Legume is a funny word that is the classification for beans, peas, and lentils. Legumes are among some of the most nutritious foods available and also happen to be high in proteins. Lentils contain a high amount of protein at 18 grams per cup. Lentils are great in soups, stews, pitas, salads, and many other recipes.
Protein Counts in Common Legumes
- Chickpeas have 12 grams per cup and are the foundation of humus and falafel.
- Green peas have about 8 grams of protein per cup, the same as a glass of cow’s milk. Green peas are great on their own, as a side dish, or mashed up and turned into pesto and used as a spread.
- Black beans have 15 grams per cup and are great in tacos and salads.
- Edamame is a bean dish usually found in Asian restaurants that is prepared from immature soybeans. Edamame is salty and delicious and also includes 8.4 grams of protein per cup.
Surprisingly, dark green, leafy vegetables also contain protein, as well as antioxidants and fiber. For instance, raw spinach has about 2 grams of protein, and a cup of broccoli has about 8 grams. While one would need to eat a lot of vegetables for this to be their primary source of protein, it’s possible.
Tofu and tempeh are popular sources of protein as well, both deriving from soy. Tempeh contains 31 grams of protein per cup, and tofu contains 11 grams per cup.

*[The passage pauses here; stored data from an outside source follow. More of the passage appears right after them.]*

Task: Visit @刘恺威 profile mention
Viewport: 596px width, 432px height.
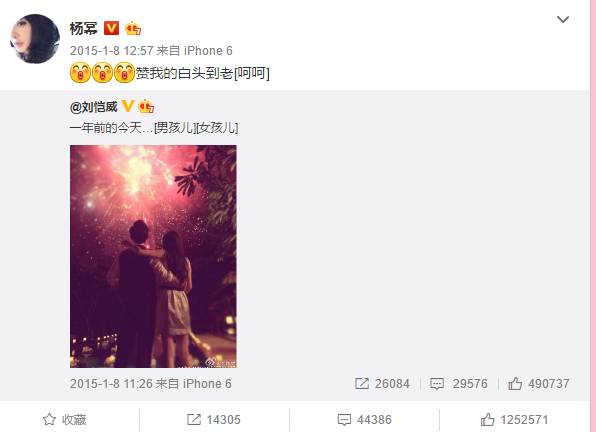Action: tap(94, 107)
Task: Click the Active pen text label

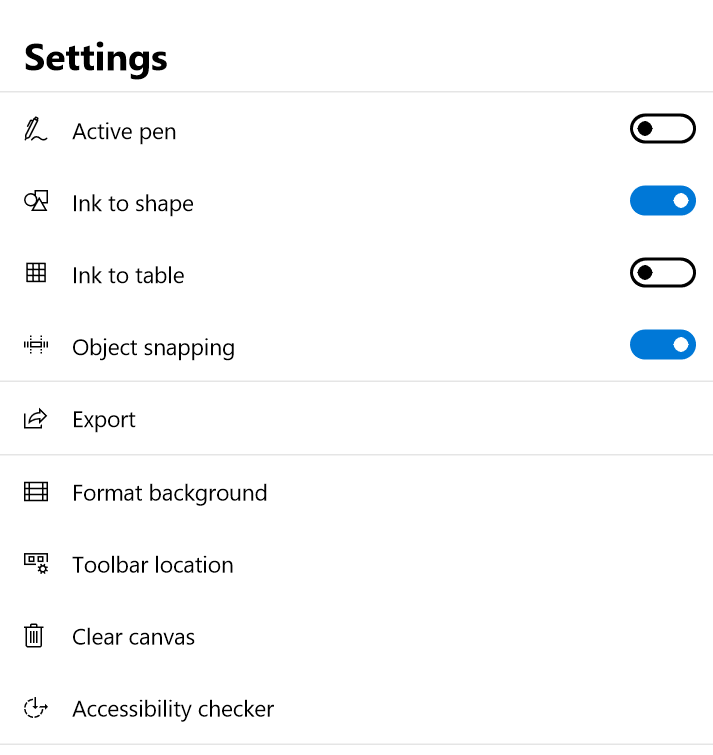Action: pyautogui.click(x=124, y=132)
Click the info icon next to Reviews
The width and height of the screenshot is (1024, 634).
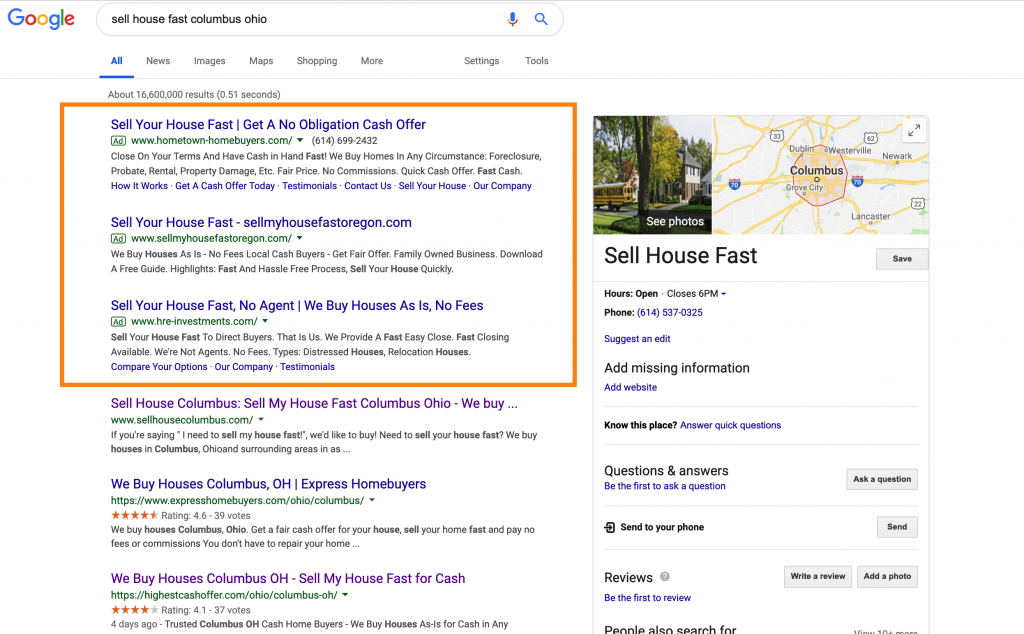click(x=666, y=576)
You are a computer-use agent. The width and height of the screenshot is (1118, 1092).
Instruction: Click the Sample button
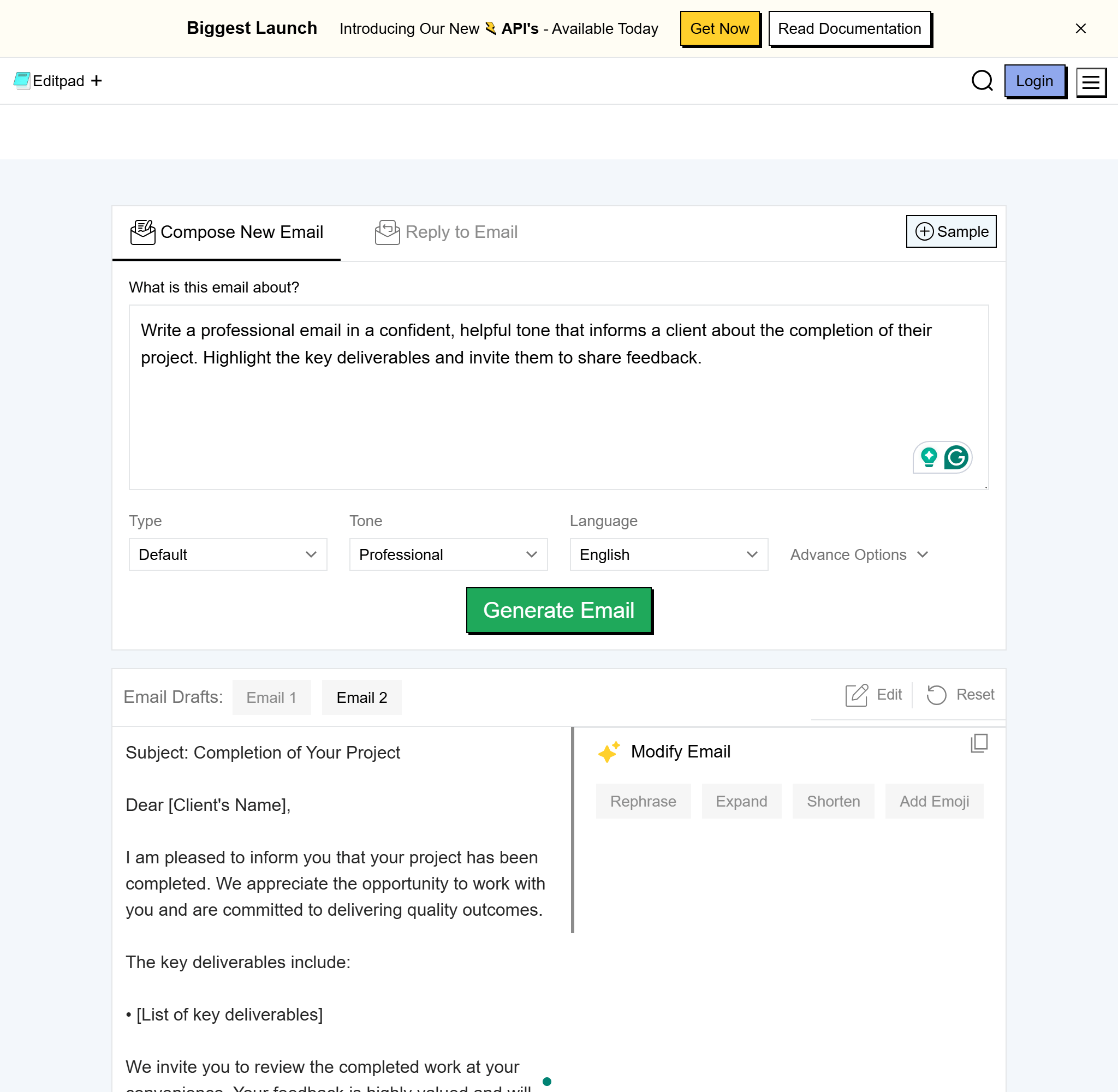tap(950, 232)
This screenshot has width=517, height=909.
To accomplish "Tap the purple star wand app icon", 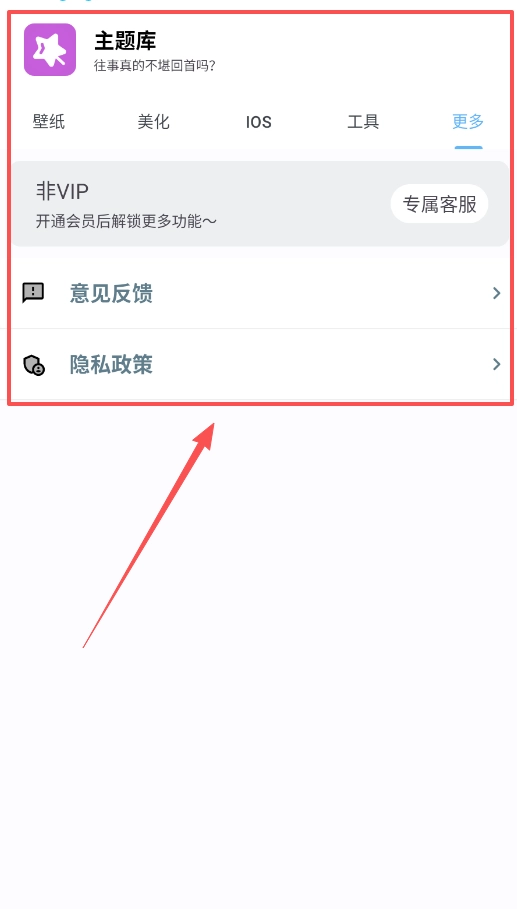I will tap(50, 50).
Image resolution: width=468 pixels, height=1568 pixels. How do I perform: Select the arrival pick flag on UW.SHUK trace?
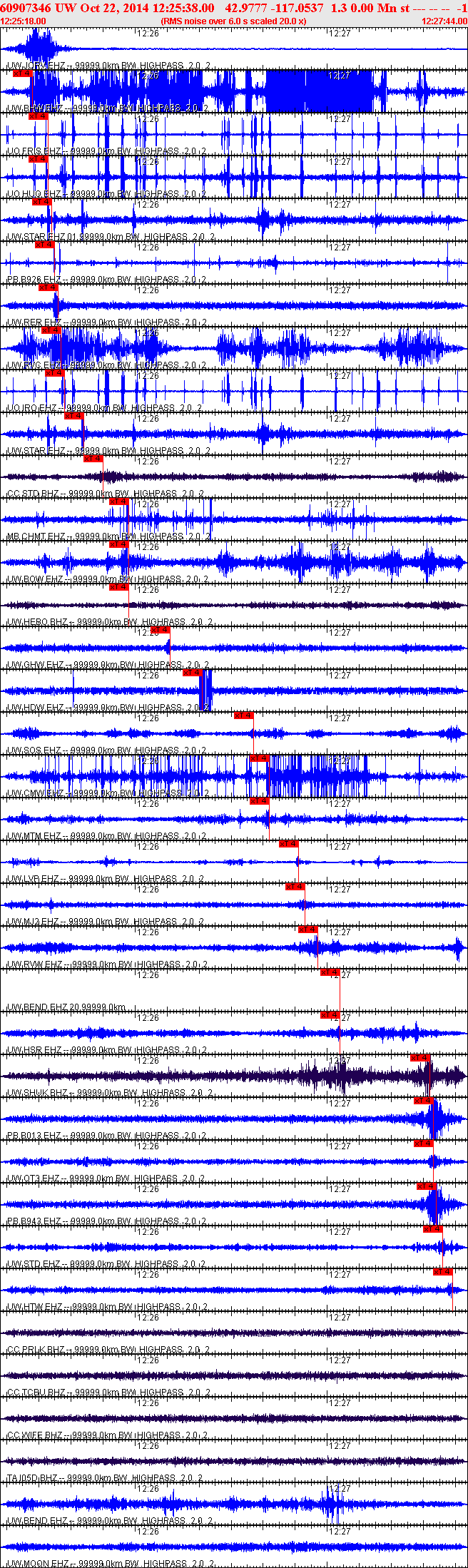coord(420,1058)
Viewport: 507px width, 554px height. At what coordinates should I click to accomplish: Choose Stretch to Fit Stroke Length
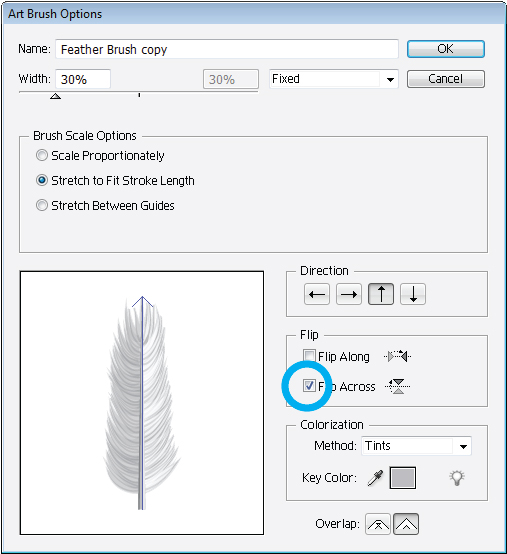[x=42, y=181]
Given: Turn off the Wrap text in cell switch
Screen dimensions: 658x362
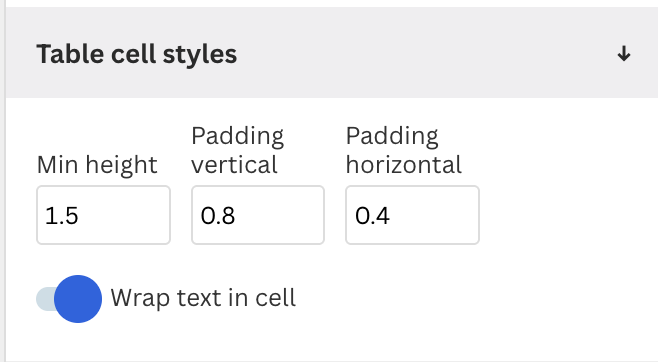Looking at the screenshot, I should (x=69, y=299).
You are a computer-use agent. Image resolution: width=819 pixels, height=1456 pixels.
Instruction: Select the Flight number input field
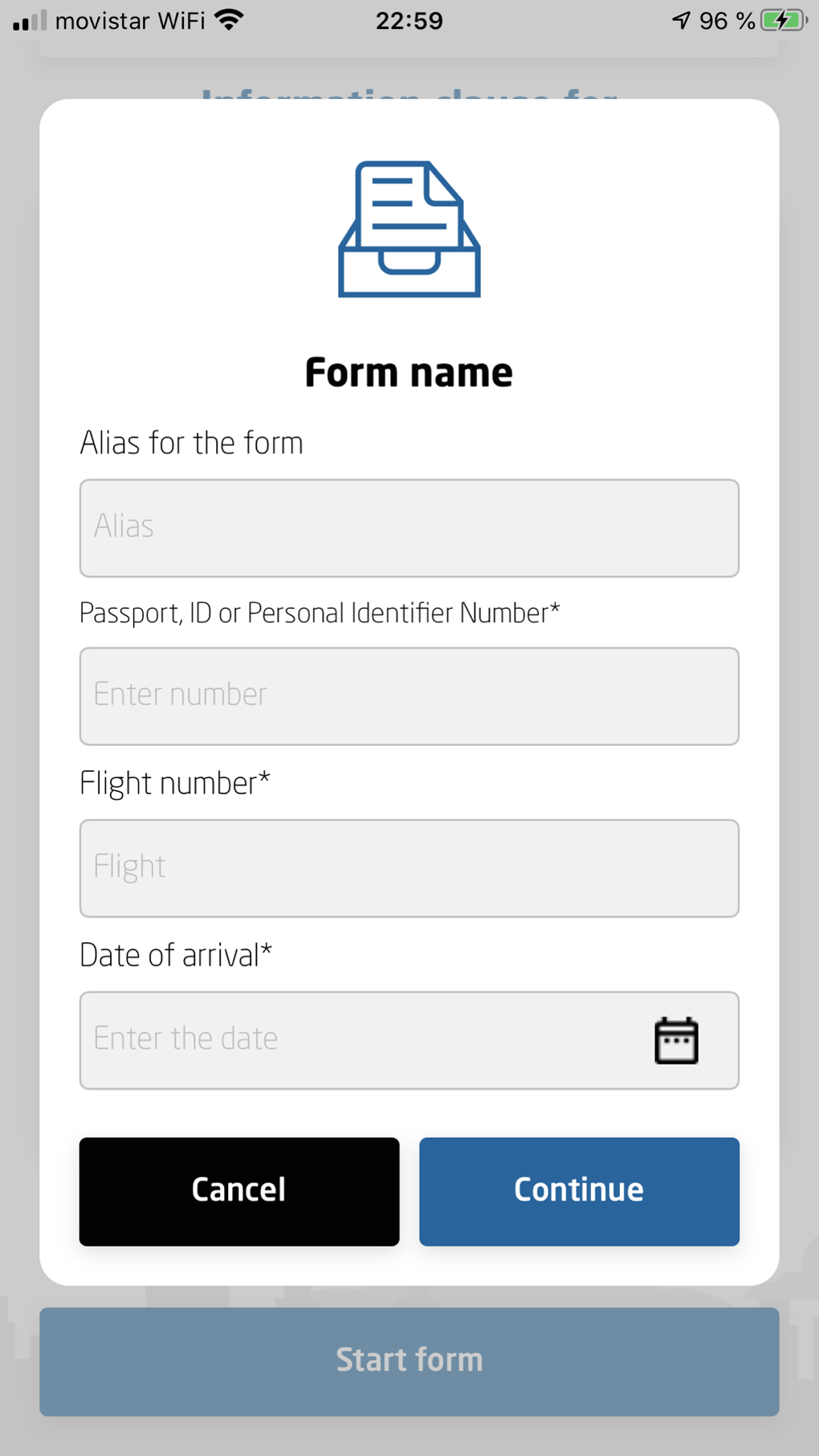(x=409, y=868)
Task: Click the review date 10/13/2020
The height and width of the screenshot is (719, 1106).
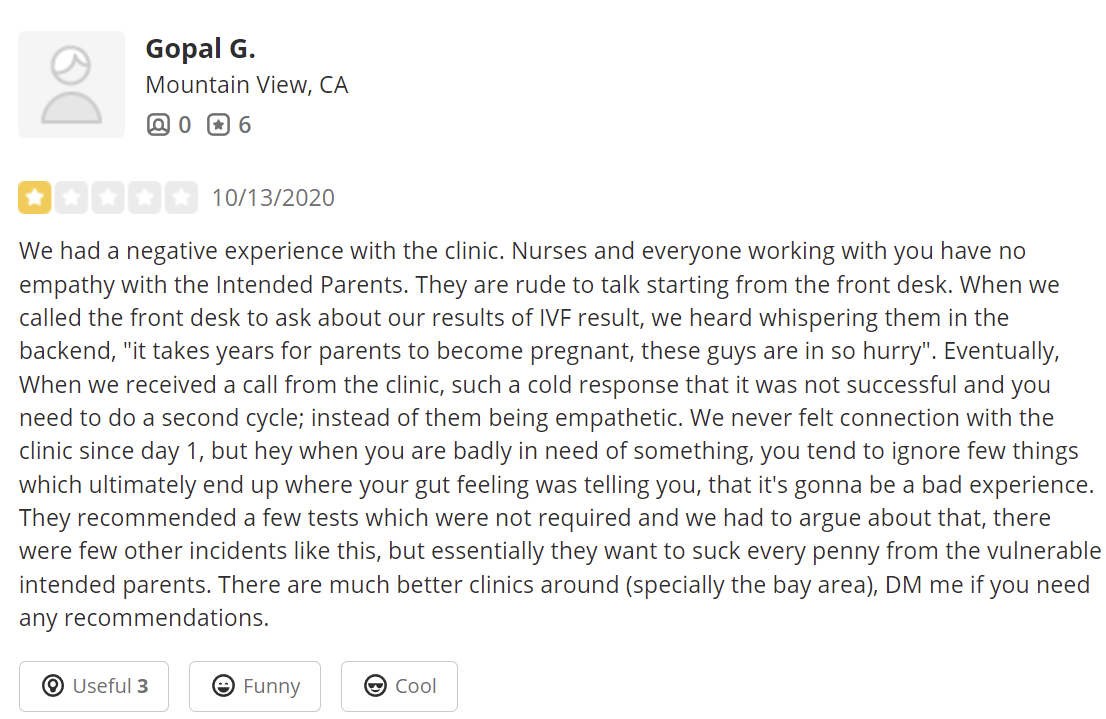Action: coord(273,198)
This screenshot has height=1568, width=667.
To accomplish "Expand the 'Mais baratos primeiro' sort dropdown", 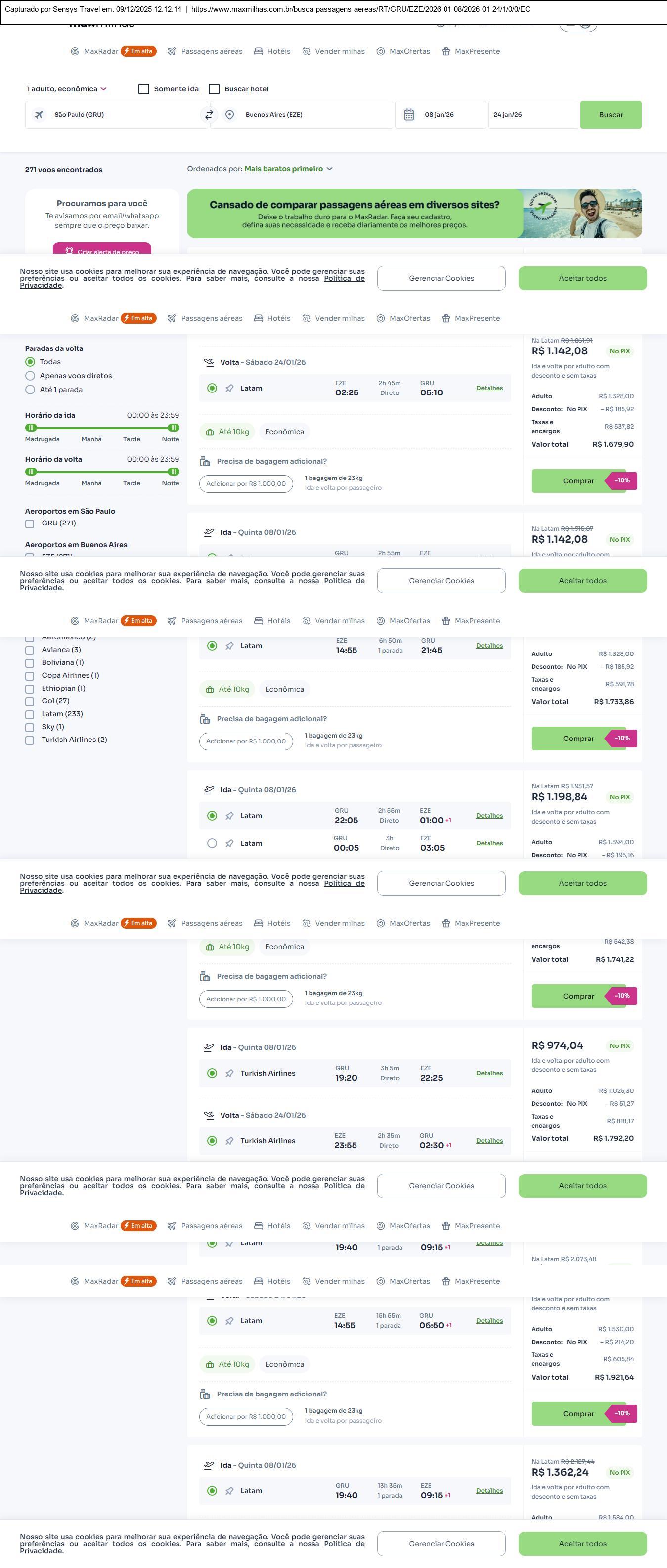I will pyautogui.click(x=288, y=169).
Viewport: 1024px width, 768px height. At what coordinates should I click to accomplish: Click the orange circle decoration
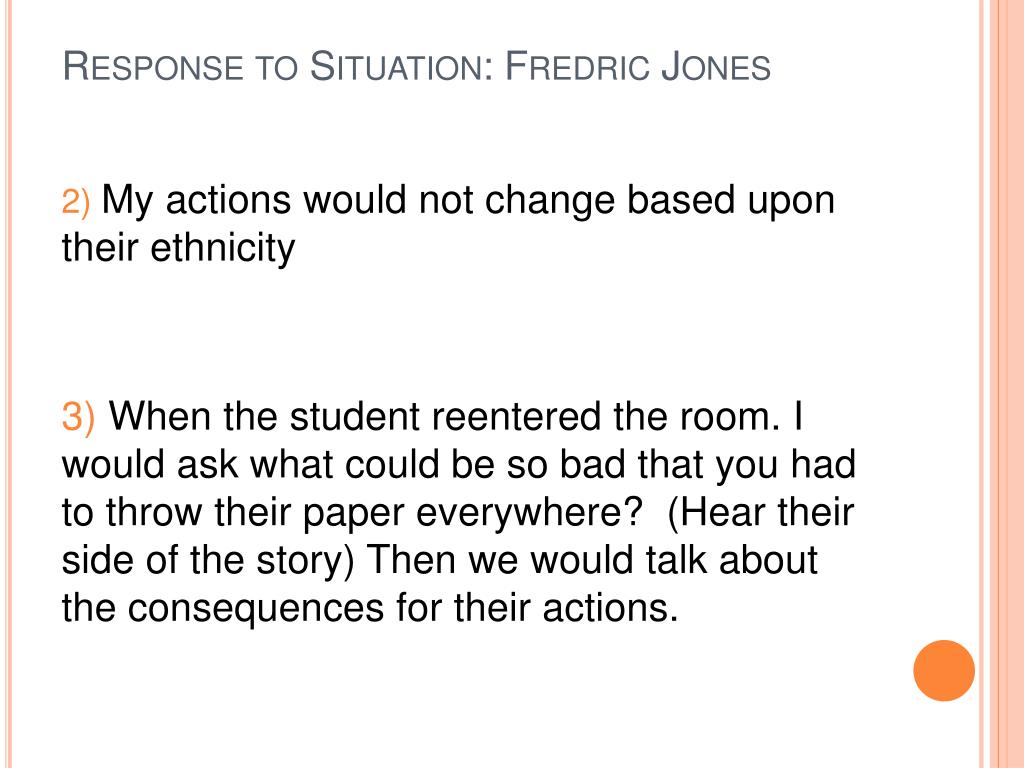coord(944,671)
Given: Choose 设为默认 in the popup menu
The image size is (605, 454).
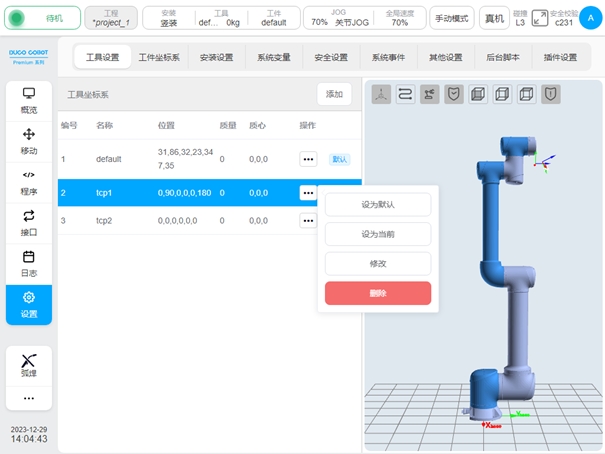Looking at the screenshot, I should (378, 204).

|Prep time||Cook time||Ready in||Yields|
- 1 cup green peas (thawed)
- 4 cloves garlic
- 1 cup chopped basil
- 1 teaspoon lemon juice
- 1/4 cup Parmesan cheese, (optional: sub vegan)
- 1/4 cup olive oil
- Salt and pepper (to taste)
- Pasta of choice
- Fill a large saucepan with water, add salt, and bring to boil.
- While waiting for the water to boil: blend peas, garlic, basil, lemon juice, Parmesan, and pepper. While blending, stream olive oil into the mixture.
- Taste and adjust flavoring as necessary (i.e. more cheese, pepper, lemon juice, etc.)
- Cook pasta according to instructions. Drain. Transfer pasta to a mixing bowl and toss with the pesto. Serve warm.